L’été est toujours propice aux expositions collectives. Les visiteurs y viennent comme ils s’installent dans les aires d’autoroutes, consomment, prennent la température, et repartent après avoir décidé s’ils reviendront ou non sur la route du retour.

La Circa Gallery l’a bien compris en ouvrant l’exposition avec l’installation plein d’évocation de khadja Baker. Où, quoi qu’en dise l’artiste, les Traces de performances (sable) ont avant toutes autres choses un petit goût d’iode. Les réminiscences de plages, l’odeur des vagues et des galets chauds règnent dans ce petit mètre carré de sable blond. L’artiste prudente indique que les traces que l’on y voit ne sont pas celles laissées par un match de beach-volley volley mais celles d’œuvre d’art. Certes, et pourtant impossible de s’empêcher de penser aux vacances d’été, à ces pâtés de sable, aux soirées autour des bouteilles de vin rafraîchies par une journée dans l’eau abandonnées, mais aussi à toutes ces choses que l’on ne peut pas vraiment faire au mois août à Montréal. Et ce n’est pas plus mal ainsi.

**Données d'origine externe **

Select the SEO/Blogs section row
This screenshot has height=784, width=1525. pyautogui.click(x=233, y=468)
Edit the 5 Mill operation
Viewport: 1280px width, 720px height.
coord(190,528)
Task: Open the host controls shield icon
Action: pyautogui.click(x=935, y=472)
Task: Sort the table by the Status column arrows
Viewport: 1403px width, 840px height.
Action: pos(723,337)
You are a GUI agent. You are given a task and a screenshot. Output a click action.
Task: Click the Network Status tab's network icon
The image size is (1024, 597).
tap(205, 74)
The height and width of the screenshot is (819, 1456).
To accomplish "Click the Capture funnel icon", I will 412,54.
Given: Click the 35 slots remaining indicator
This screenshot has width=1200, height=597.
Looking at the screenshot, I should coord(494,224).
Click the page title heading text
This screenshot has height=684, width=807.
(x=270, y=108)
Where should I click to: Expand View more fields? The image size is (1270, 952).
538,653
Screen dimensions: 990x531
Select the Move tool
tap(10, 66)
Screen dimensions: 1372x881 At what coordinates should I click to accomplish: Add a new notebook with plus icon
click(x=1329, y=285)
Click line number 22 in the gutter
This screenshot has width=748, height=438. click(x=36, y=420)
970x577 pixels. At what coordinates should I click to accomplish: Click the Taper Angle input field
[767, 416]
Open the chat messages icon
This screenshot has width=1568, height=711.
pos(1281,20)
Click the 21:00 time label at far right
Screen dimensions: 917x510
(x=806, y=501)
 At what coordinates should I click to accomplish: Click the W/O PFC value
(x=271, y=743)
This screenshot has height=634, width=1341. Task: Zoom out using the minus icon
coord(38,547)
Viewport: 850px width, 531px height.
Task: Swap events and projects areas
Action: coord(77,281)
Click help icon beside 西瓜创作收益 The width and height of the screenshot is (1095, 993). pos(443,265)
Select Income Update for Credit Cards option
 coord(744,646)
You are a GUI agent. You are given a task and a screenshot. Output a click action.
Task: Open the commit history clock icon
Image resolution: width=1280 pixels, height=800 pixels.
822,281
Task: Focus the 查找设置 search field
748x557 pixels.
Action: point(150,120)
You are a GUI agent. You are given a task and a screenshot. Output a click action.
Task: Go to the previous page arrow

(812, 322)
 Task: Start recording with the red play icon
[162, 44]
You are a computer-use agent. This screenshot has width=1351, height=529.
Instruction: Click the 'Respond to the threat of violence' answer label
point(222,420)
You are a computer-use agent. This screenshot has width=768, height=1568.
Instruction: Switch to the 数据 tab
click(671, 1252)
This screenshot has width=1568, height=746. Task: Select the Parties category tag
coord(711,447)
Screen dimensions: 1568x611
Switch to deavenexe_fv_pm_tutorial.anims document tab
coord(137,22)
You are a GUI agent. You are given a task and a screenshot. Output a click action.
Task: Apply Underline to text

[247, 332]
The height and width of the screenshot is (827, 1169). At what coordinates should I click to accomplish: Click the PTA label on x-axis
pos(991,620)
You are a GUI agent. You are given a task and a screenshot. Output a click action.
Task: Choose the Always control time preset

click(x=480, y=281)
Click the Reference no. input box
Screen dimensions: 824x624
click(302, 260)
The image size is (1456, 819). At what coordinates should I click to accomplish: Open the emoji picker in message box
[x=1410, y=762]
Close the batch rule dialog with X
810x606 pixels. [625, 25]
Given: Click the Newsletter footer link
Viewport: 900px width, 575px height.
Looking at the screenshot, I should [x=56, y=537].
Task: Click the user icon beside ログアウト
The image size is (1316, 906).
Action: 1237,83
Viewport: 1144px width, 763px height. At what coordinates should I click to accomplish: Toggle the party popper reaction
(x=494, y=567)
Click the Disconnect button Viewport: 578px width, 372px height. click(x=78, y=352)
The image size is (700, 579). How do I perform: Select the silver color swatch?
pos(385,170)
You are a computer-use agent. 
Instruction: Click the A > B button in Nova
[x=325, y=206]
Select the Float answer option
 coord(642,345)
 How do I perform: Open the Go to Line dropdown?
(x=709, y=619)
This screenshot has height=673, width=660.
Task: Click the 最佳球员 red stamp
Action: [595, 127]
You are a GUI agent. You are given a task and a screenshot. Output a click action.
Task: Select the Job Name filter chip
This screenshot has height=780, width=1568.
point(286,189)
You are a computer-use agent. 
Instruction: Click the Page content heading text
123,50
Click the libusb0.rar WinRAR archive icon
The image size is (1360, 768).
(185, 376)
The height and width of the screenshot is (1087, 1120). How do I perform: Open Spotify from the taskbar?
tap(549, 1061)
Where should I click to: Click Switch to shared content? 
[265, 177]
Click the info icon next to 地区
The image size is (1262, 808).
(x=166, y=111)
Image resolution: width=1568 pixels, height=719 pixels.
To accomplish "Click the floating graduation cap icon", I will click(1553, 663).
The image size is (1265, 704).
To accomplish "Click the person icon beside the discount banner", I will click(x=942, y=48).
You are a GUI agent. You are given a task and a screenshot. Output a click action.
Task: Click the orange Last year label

Plus loin sont accrochés deux tirages de Sara Lucas. On ne peut qu’y deviner l’artiste (sa tête n’apparaît pas). Comme souvent chez elle, ses œuvres sont ostentatoirement suggestives. Mais les suggestions sont clairement construites par l’artiste ; elles se rapportent à ce que les visiteurs connaissent d’elle, de ses engagements, de ses provocations. Ici un pistolet en plastique glissé dans son pantalon, là, une posture évocatrice ; habillée d’un juste au corps blanc, l’artiste ouvre les jambes sur sa braguette ouverte.

À leurs côtés les peintures de Louis-Philippe Côté associent flou poudreux et formes découpées au scotch ce qui provoque des ruptures saisissantes dans la composition des tableaux. On y verrait presque des collages. Mais rien dans la narration ne vient corroborer ce sentiment, l’atmosphère guerrière et violente, banale, nous ramène les pieds sur terre.

Servez vous est une installation de Kesso Line Saulnier. Elle se construit autour d’un tas de vêtements trouvés. À lire la pancarte il n’y a qu’à se pencher et choisir celui que l’on veut emmener. Mais le bras du visiteur est retenu par le strict recensement affiché en face de la pile de linge. Chacun d’entre eux y est décrit et numéroté selon un protocole établi. Ces fripes sont à la fois abandonnées et chiffonnées, rationnalisées et répertoriées. S’il devait n’en manquer qu’un seul cela se verrait immédiatement.

Plus loin, Floor area of musique plus: 99 x 81 feet de Sheena Hoszko est une bâche en papier kraft roulée et pliée sur elle-même. En voyant ces multiples circonvolutions on comprend qu’une fois étendue elle recouvre une grande surface. Mais pour le moment on ne peut que l’imaginer. On devine néanmoins que l’on y a dansé. Par endroits les foulées ont laissées des traces, le papier est déchiré et rapiécé. Pour peu que quelqu’un allume le son cette piste de fortune est prête à l’emploi. Une sorte de métaphore de l’art contemporain à l’usage des visiteurs. L’art étant toujours prêt à l’emploi, pour peu que l’on décide d’y mettre le doigt.